On to the other games. Actually, how about we just do Thursday? Monday and Tuesday’s games were ugly, filled with fake rallies, inept offense, and poor pitching performances. There, you’re caught up.
Thursday was fun and I’ll spare you all the highlights since we’re already running a little longer than normal, but there sure were some great moments. José Quintana was excellent and gave the Cubs exactly what they needed, but most of the excitement came on offense.
Where else to focus but the first career start for Robel Garcia? Perhaps getting the nod at second base because of the Russell situation described above, Garcia had the debut of his dreams on Thursday. He tripled for his first hit, popped his first homer, and fell just a double short of the cycle.
At least for a day, Garcia brought the kind of spark that the team had lacked of late. Given his meteoric rise from obscurity to the majors, I think it’s fair to wonder exactly how his success will translate long-term, but there’s no reason at all for the Cubs not to ride the hot hand and see where it takes them.
And as long as he is up, we might get more celebrations featuring fellow Italian National Team member Anthony Rizzo. And that’s gotta be worth something, right?
It's here and it's perfect. pic.twitter.com/qLMJEd6pgo
— Chicago Cubs (@Cubs) July 4, 2019
The other big moment from Thursday’s win was Joe Maddon’s ejection. Maddon got his money’s worth in the kind of emotional explosion that you don’t often see from the Cubs’ cerebral skipper.
The video says it all. It’ll be interesting to see how things go the next time the Pirates come to Wrigley.
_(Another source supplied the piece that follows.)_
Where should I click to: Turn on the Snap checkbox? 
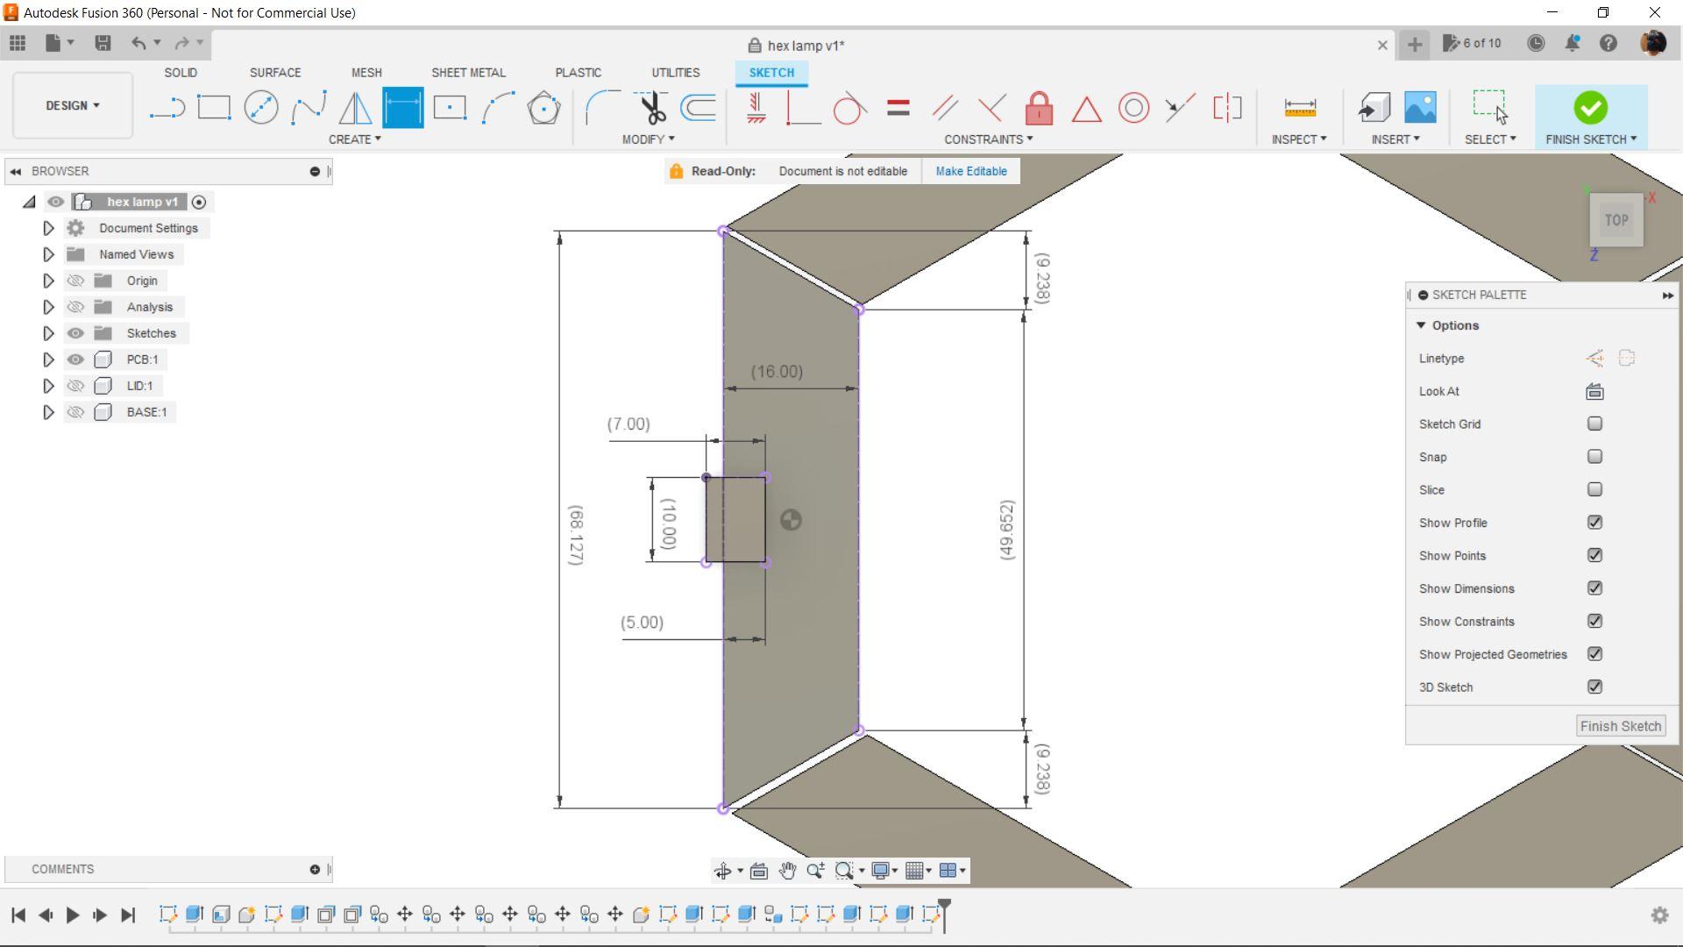coord(1594,457)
- After an extended cold streak that was likely fueled by an earlier heel injury, Javy Báez appears to be coming back into form. He recorded five hits in this series, including a home run, and is slashing .316/.339/.667 over his last 15 games.
- Quintana had his second straight strong start after late June’s clunker against the Mets. He pitched seven strong innings in Pittsburgh, recovering from a rocky start to the game to ultimately give up only three earned runs. Over his last two starts, the left-handler has pitched 13 innings, giving up only those three runs.
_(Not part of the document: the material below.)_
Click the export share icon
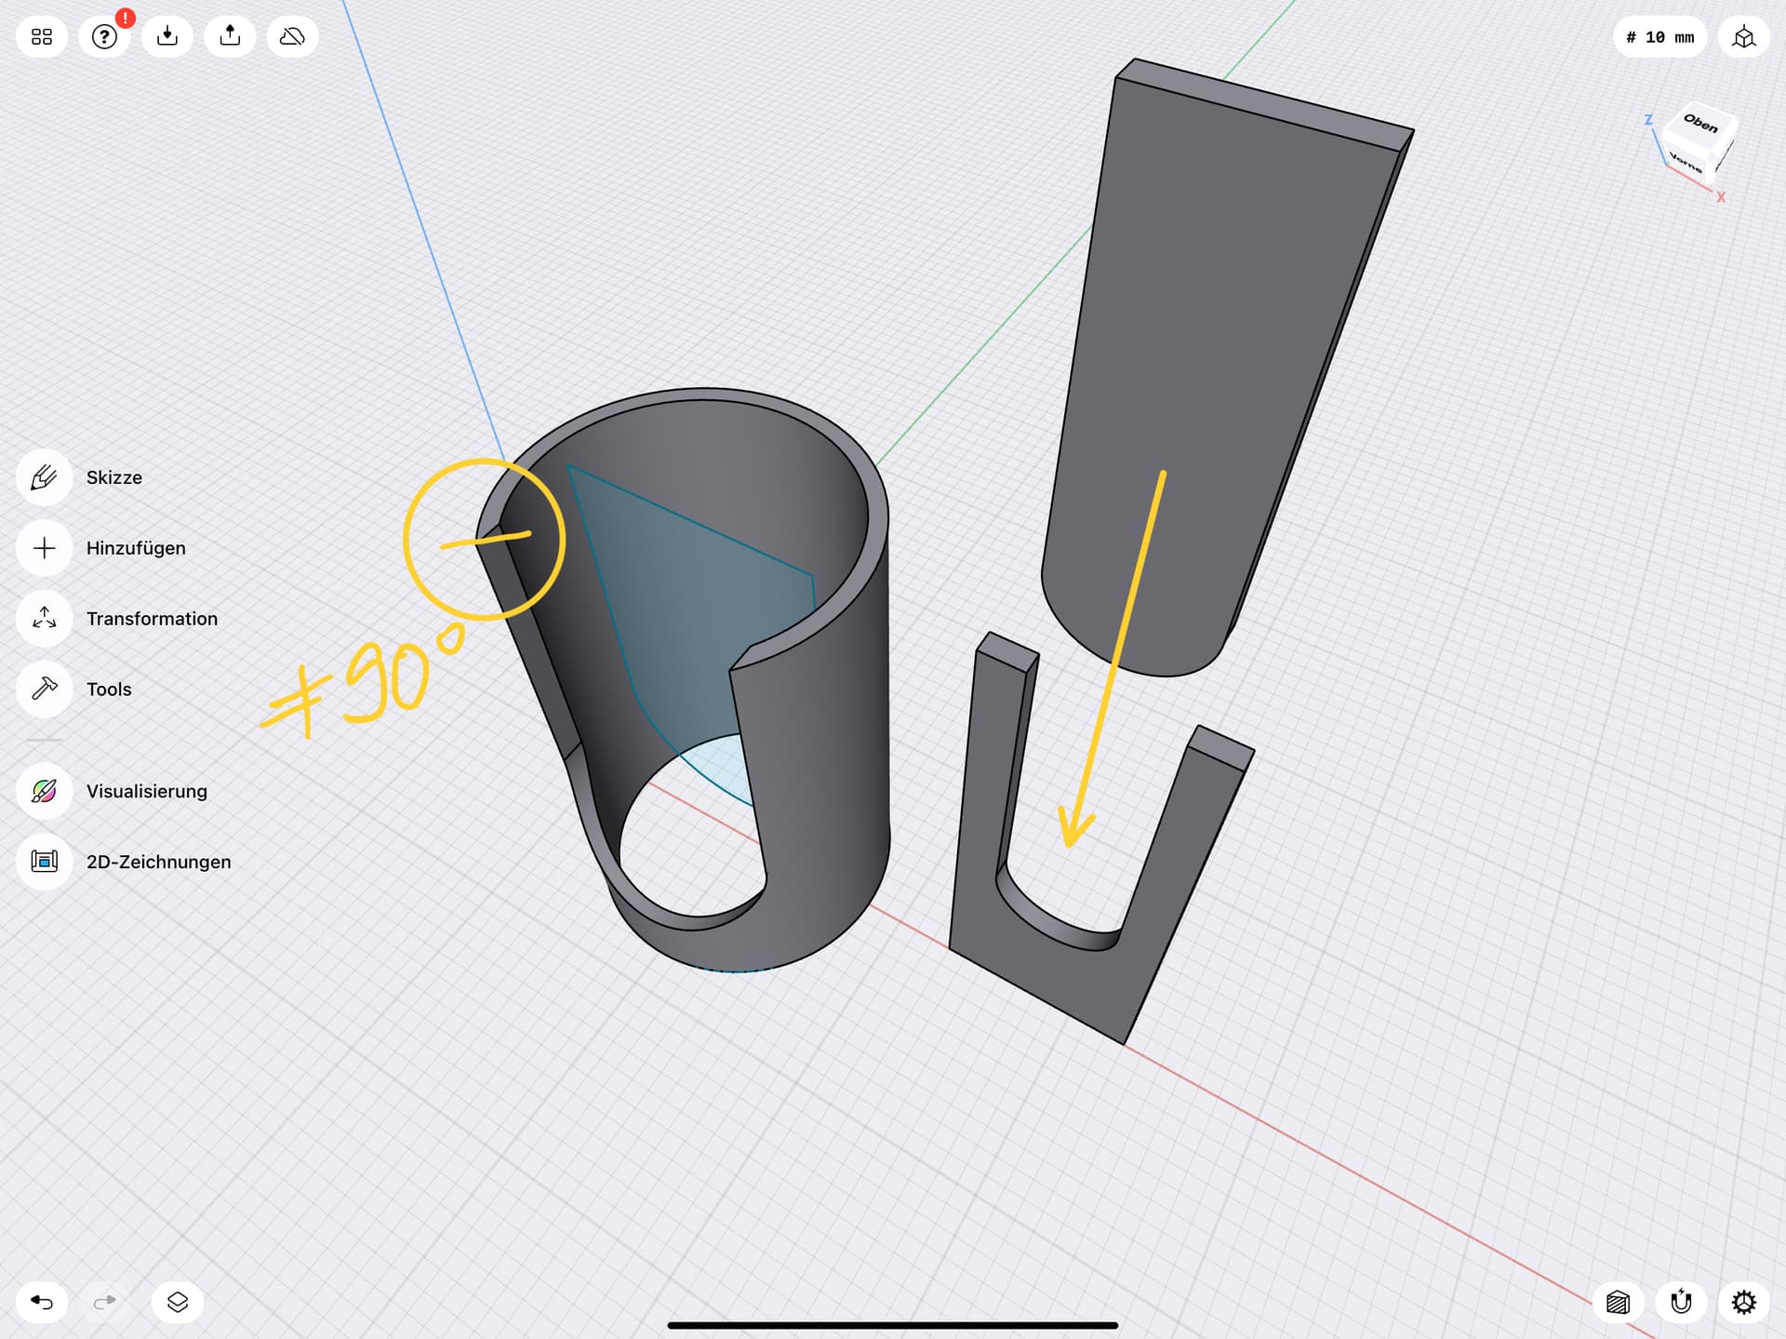This screenshot has height=1339, width=1786. [230, 37]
- Despite the excellence of the celebration above, Rizzo is scuffling in a big way. He hasn’t homered in his last 15 games and is slashing .231/.344/.346 in that time. As always, the walks are going to keep his on-base percentage at least passable, but the power has been missing for some time.
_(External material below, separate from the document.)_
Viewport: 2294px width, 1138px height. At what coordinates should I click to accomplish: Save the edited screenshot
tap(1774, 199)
- Kimbrel is clearly still on his way back from an extended offseason. The velocity is just a tick below where you want it to be and he hasn’t had a clean inning as a Cub. It’d be unfair to blame Wednesday’s loss on him, as some poor defensive plays contributed to the loss. Still, part of the closer’s appeal is his ability to strike people out and avoid the possibility of such miscues, and that didn’t really happen in this game or in his other appearance of the series.
Four of the NL Central’s five teams were in action against each other over the past few days. In both series, the chasing team came out on top, with the Reds carrying their momentum from a series win against the Cubs into a series win against the Brewers. The enemy of my enemy is my friend, so let’s all thank the Reds for at least today.
While this series in many ways represented a low point for the Cubs, they ended it right back where they started and have a whole lot of season in front of them. They have a chance to close out their first half on a strong note back in Chicago against the suddenly competent White Sox.